阅读文本
前摩根士丹利亚洲主席和首席经济学家史蒂芬·罗奇(StephenRoach)表示,目前发达国家和发展中国家都在经历不同的信贷周期,和后者相比,前者的问题自然更加严峻,日本、美国和欧洲政府都在试图控制信贷危机。

仅仅从这些数据判断,新兴市场似乎没有必要过分关注自身的债务问题。但情况并非那么简单。

安迪·李表示,过去几年发达国家致力于削减债务,而新兴市场则利用廉价的融资推高债务水平,导致目前全球债务比2007年时还要糟糕。

“相对于GDP的债务比例上升表明,支出正在变得越来越没有效率,承担债务所获得的回报不足以抵消融资的成本。”他说。

亚洲开发银行表示,到2020年之前,该地区将需要大约6000亿美元的基础建设投资,但是不充分的回报以及沉闷的官僚主义、不确定的政策等将是该目标的巨大威胁。

与此同时,如果将私人领域债务囊括进来看,新兴市场融资信贷情况不容乐观。安迪·李指出,目前东南亚的商业贷款占GDP的75%,达到1997年危机前的峰值水平;韩国的家庭债务至2012年年底达到959.4万亿韩元,占可支配收入的比重从本次金融危机前的138%上升到164%……

融资效率下降抑制增长

新兴市场的债务隐忧,并非直接意味着投资人对其偿还能力产生质疑,而是影响到其经济增长的潜力。

任务
1. 根据阅读文本，韩国的家庭债务至2012年年底达到了多少？
2. 请从阅读文本中含有"前摩根士丹利亚洲主席和首席经"的地方开始，到"政策等将是该目标的巨大威胁。"结束，把这一部分重新写出，并将其中的"新兴市场"替换为"发展中经济体"。
3. 按出现顺序列出阅读文本中提到的所有年份。

数据行
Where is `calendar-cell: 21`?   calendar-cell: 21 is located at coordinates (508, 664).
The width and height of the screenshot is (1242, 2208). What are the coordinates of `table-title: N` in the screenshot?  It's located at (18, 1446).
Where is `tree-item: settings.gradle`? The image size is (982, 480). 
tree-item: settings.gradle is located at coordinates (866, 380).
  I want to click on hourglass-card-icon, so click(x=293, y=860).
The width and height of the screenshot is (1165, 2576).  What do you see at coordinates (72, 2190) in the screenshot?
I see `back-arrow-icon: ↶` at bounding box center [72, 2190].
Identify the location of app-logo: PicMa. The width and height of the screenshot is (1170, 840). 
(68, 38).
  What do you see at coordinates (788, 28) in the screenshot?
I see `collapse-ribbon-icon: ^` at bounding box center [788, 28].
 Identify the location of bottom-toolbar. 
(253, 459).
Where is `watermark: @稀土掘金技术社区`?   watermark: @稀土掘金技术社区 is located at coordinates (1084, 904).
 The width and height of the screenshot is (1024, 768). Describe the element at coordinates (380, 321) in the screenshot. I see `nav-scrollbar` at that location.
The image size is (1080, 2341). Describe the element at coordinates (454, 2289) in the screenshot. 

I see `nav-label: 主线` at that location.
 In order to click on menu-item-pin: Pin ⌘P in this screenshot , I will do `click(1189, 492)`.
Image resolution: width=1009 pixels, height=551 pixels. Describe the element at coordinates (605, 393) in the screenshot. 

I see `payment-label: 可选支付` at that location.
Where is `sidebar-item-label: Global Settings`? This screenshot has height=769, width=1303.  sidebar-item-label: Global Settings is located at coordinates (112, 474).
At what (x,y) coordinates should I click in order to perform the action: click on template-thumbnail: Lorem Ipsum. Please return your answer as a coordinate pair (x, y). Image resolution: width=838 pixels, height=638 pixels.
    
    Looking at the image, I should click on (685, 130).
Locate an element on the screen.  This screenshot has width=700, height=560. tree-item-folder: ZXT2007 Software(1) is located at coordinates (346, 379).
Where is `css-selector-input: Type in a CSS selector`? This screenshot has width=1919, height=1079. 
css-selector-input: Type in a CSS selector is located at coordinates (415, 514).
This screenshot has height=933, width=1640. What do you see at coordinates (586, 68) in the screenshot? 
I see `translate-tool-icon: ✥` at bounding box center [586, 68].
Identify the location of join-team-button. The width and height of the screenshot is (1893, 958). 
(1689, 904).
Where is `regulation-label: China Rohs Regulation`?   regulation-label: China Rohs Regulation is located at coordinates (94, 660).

逐项结果
1. 959.4万亿韩元。

2.
前摩根士丹利亚洲主席和首席经济学家史蒂芬·罗奇(StephenRoach)表示,目前发达国家和发展中国家都在经历不同的信贷周期,和后者相比,前者的问题自然更加严峻,日本、美国和欧洲政府都在试图控制信贷危机。

仅仅从这些数据判断,发展中经济体似乎没有必要过分关注自身的债务问题。但情况并非那么简单。

安迪·李表示,过去几年发达国家致力于削减债务,而发展中经济体则利用廉价的融资推高债务水平,导致目前全球债务比2007年时还要糟糕。

“相对于GDP的债务比例上升表明,支出正在变得越来越没有效率,承担债务所获得的回报不足以抵消融资的成本。”他说。

亚洲开发银行表示,到2020年之前,该地区将需要大约6000亿美元的基础建设投资,但是不充分的回报以及沉闷的官僚主义、不确定的政策等将是该目标的巨大威胁。

3. 2007年、2020年、1997年、2012年